Iceland’s potential has NRS digging deep into coffers

Norway Royal Salmon (NRS) is among the Norwegian salmon producers that have invested money in the development of the ambitious Icelandic marine farming industry. The investment has been made in a joint venture, Arctic Fish, owned 50 percent by the public listed company.

Arctic Fish has three farm sites in the West Fjords of Iceland, and NRS boss Charles Høstlund is particularly upbeat about a hatchery, which once constructed will have capacity for up to seven million smolt. The company aims to produce and raise post-smolt up to 500 grams as a means to reduce the time the smolt need to be exposed to icy sea waters.

Unduly low sea temperatures that cause sluggish growth is a matter of concern for the producers.

Climate variations
“Large stretches of the coastline are closed for cage-based fish farming. There are only five companies, three in the West fjords and two in the East fjords. We are primarily focused on staying in the western fjords, he said, adding: “The climate there is very similar to what we have in Finnmark [Northern Norway].”

Although chilly seawater slows down growth and rate of rotation, it also brings an advantage of lower lice numbers.

NRS eyes considerable potential in Iceland. While last year Icelandic producers harvested 8,400 metric tons of salmon, the Faroe Islands produced 76,000 metric tons.

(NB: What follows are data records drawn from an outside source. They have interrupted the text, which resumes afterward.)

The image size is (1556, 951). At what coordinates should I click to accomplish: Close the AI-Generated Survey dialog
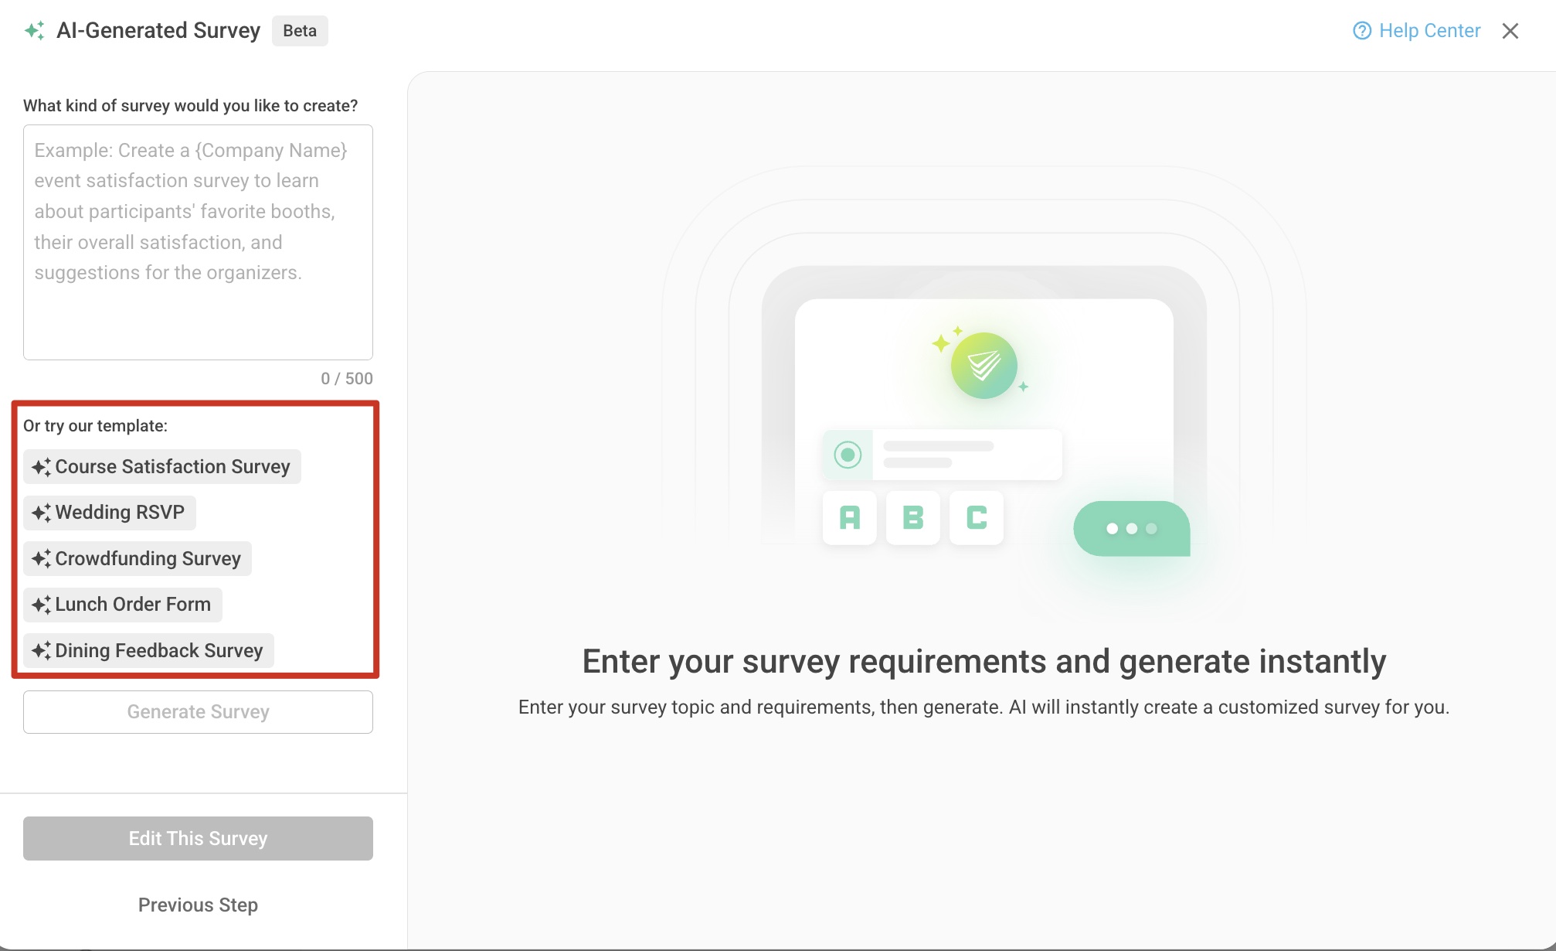click(x=1510, y=31)
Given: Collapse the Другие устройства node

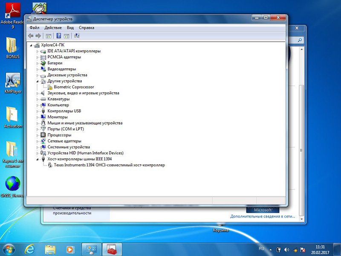Looking at the screenshot, I should (x=38, y=81).
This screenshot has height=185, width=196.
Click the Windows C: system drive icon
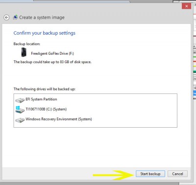[20, 110]
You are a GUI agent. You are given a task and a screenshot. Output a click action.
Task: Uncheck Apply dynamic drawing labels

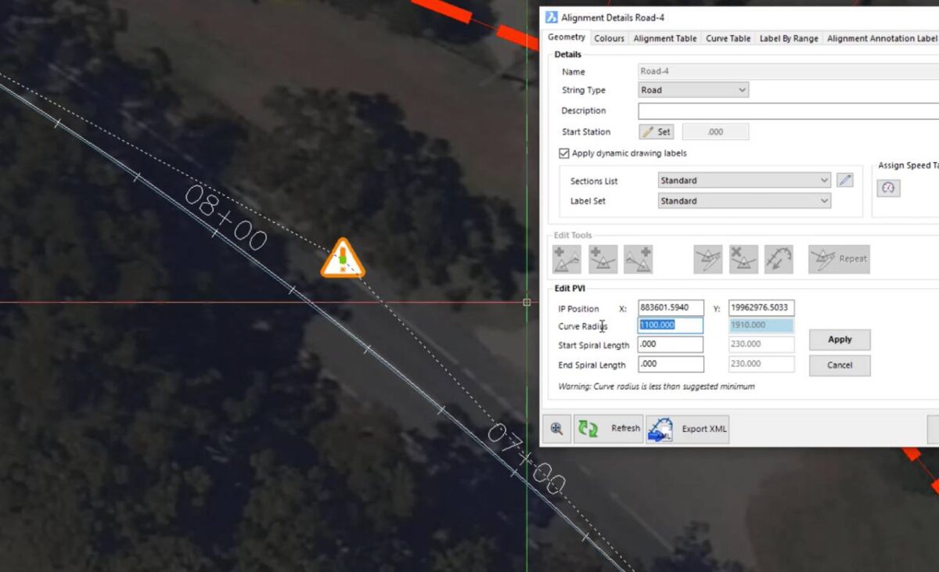click(563, 153)
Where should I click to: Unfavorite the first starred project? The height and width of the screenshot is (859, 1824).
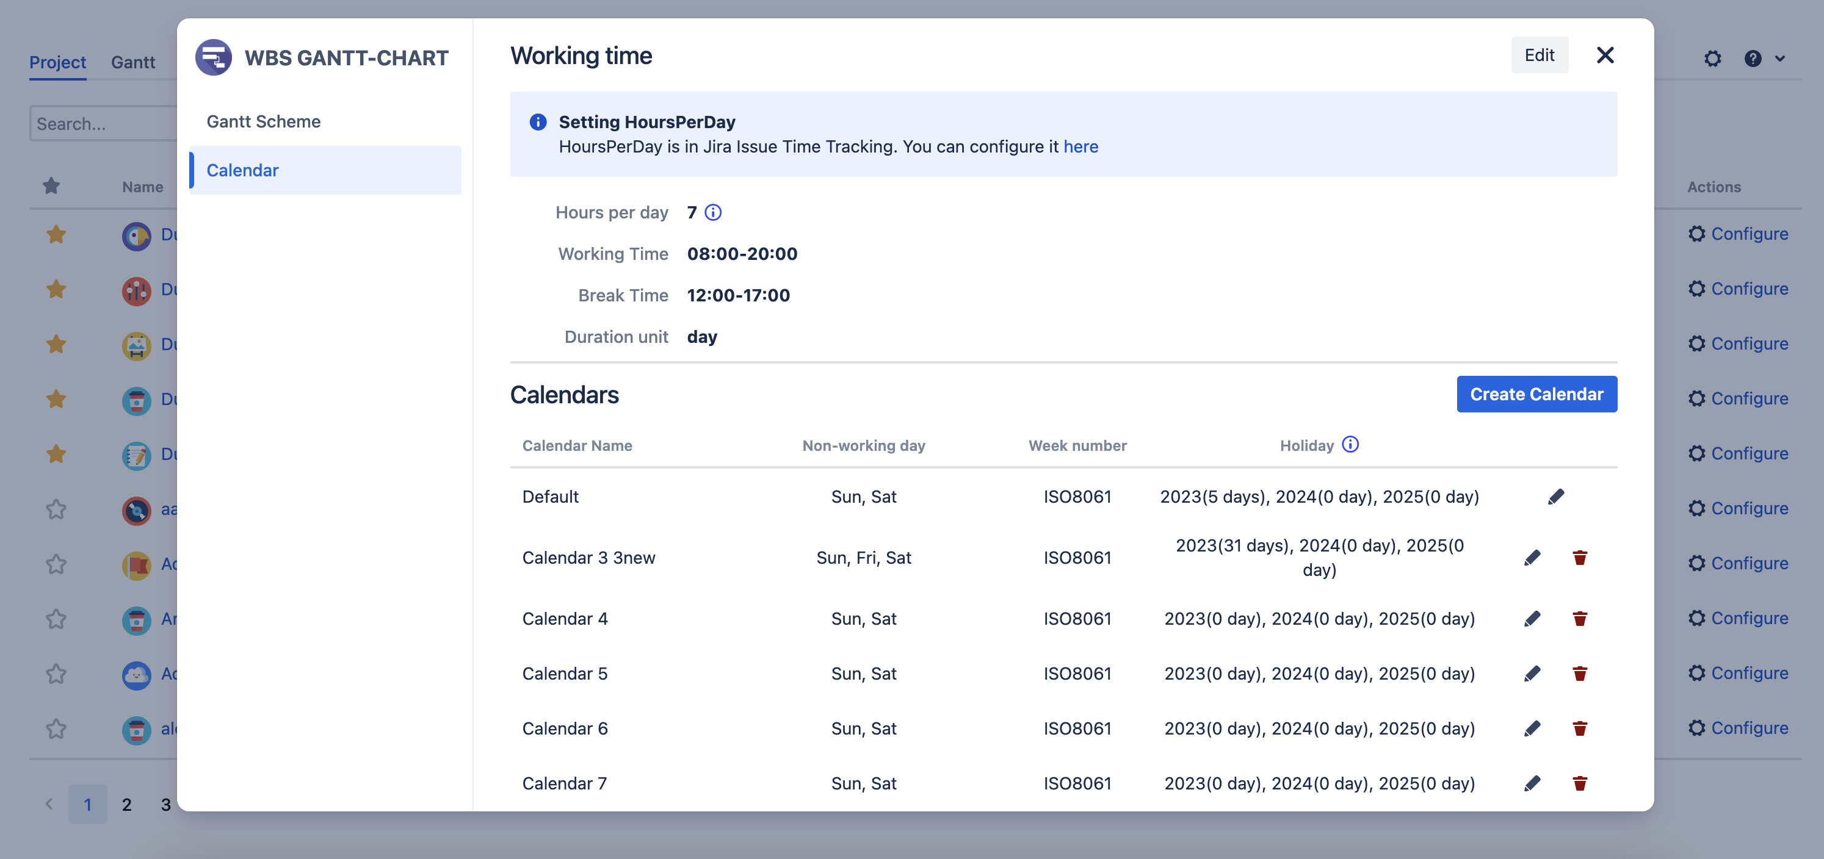(56, 234)
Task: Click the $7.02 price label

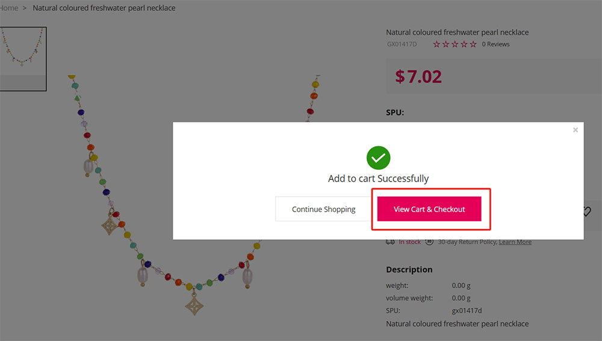Action: [418, 76]
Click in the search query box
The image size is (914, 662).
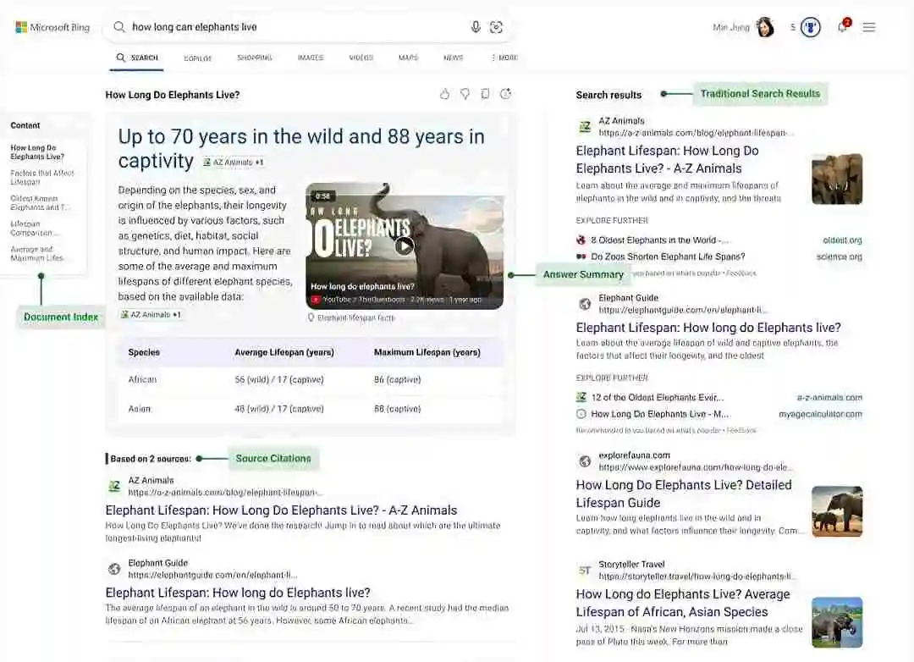pos(288,27)
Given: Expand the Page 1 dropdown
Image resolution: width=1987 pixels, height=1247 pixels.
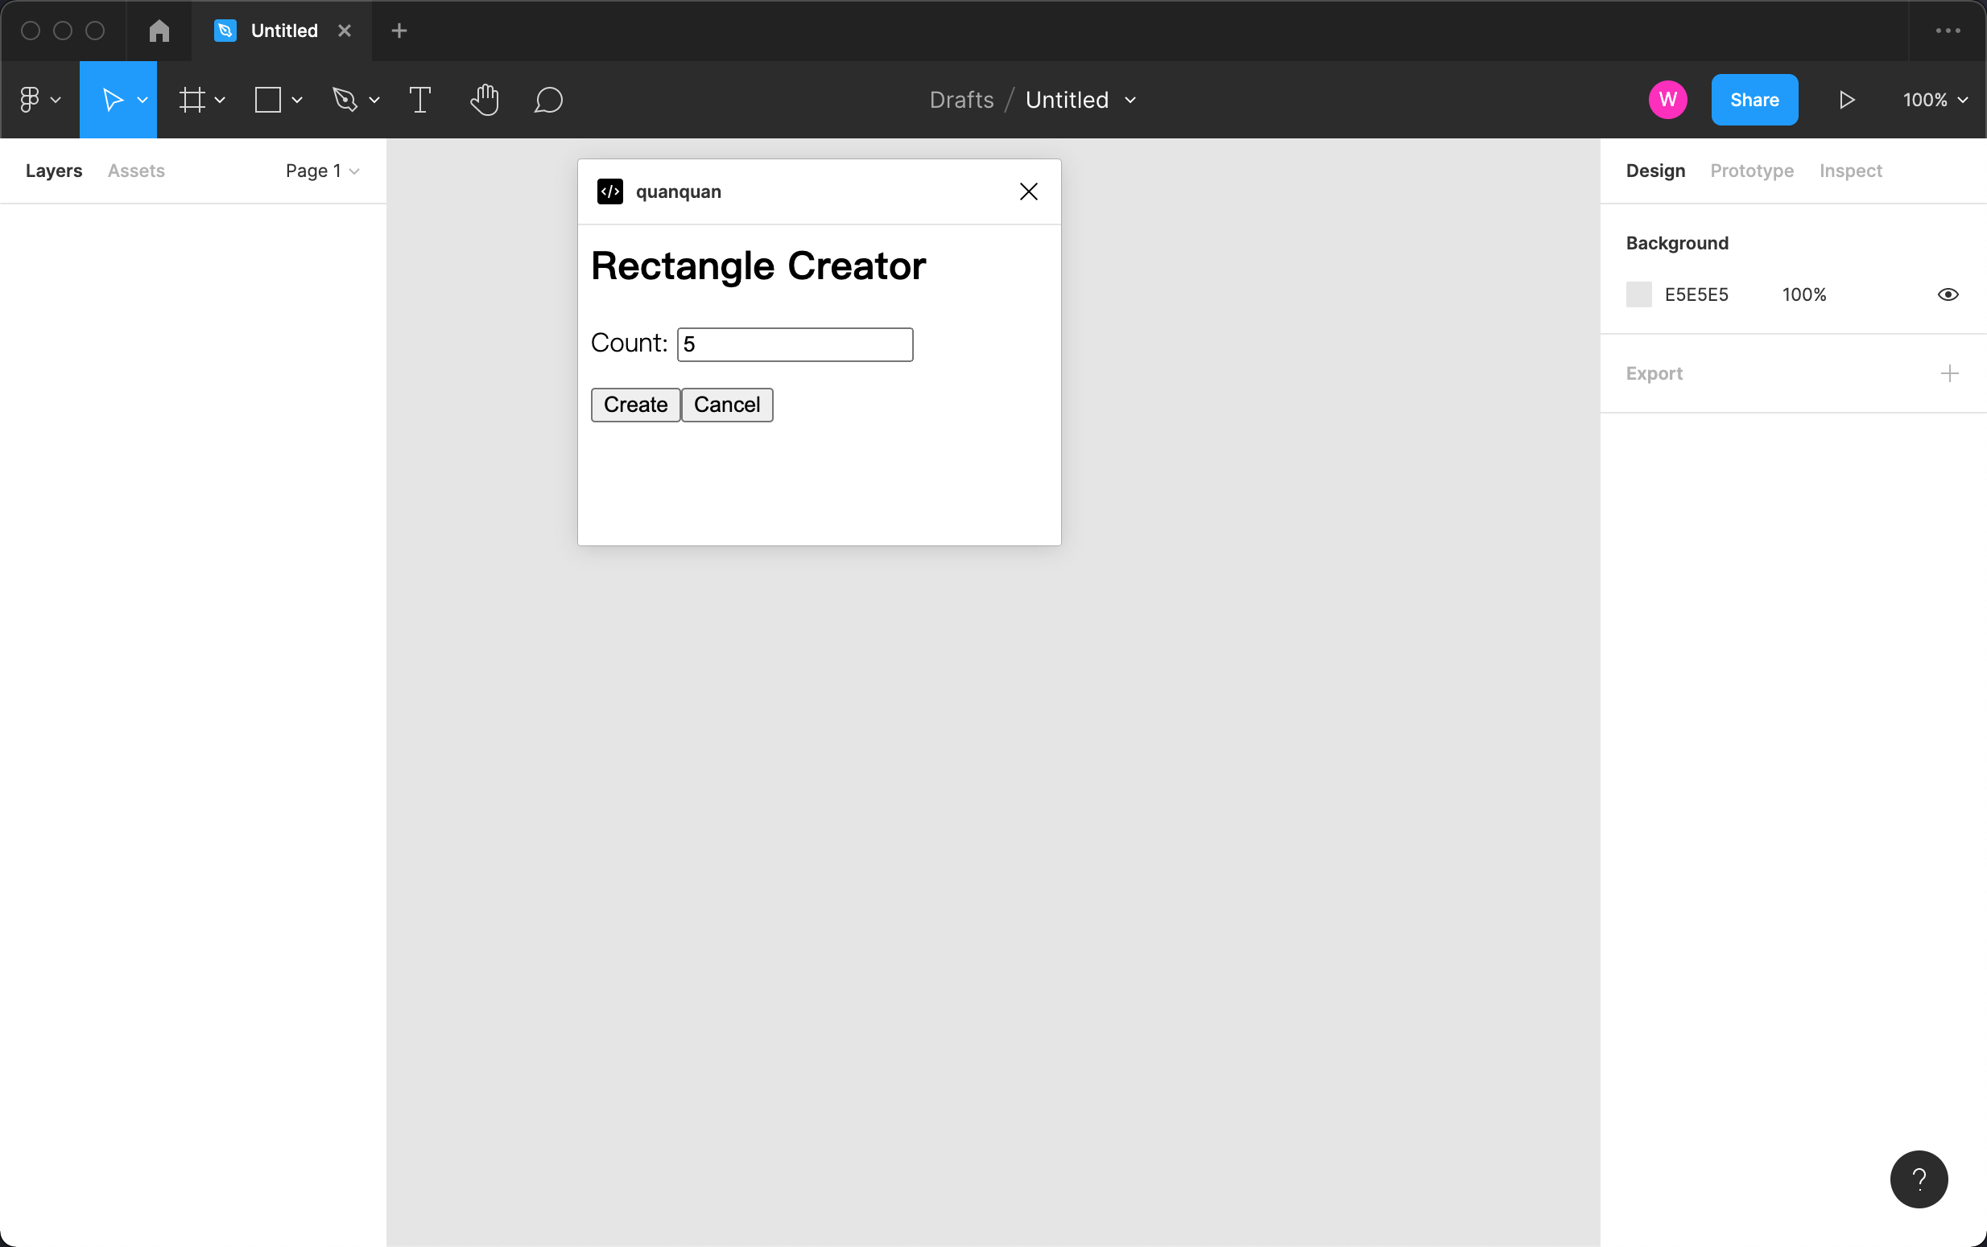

“It should be possible to increase production at least tenfold. We’re convinced the potential is there to produce 80-100,000 metric tons in Iceland,” said the NRS CEO at a Pareto Securities Seafood seminar in Bergen.

Gradual growth
“But this production won’t appear overnight. Growth will come gradually. It’s important that we learn from other countries’ experiences and not grow too quickly, he said, and elaborated: “We should promote growth founded on a generation model: Everything in, all out. Sturdy regulations need to be implemented, on the basis of what we’ve observed in other salmon-producing countries.”

He pointed out that while it is colder in the Icelandic sea in winter than in other salmon producing regions, there are good growth conditions in summer and autumn. It is therefore crucial to time releases properly to avoid two winters in the sea.

Lacking in infrastructure
Høstlund is well aware that Iceland lacks basic infrastructure: Well-boats, slaughter plants, workboats, feed, smolt and regulations.

Anne Hvistendahl, Head of Foods and Seafood at Norwegian bank DNB estimates Iceland needs an investment boost of €1 billion.

“There is massive potential, but also challenges that have to be resolved,” said Høstlund.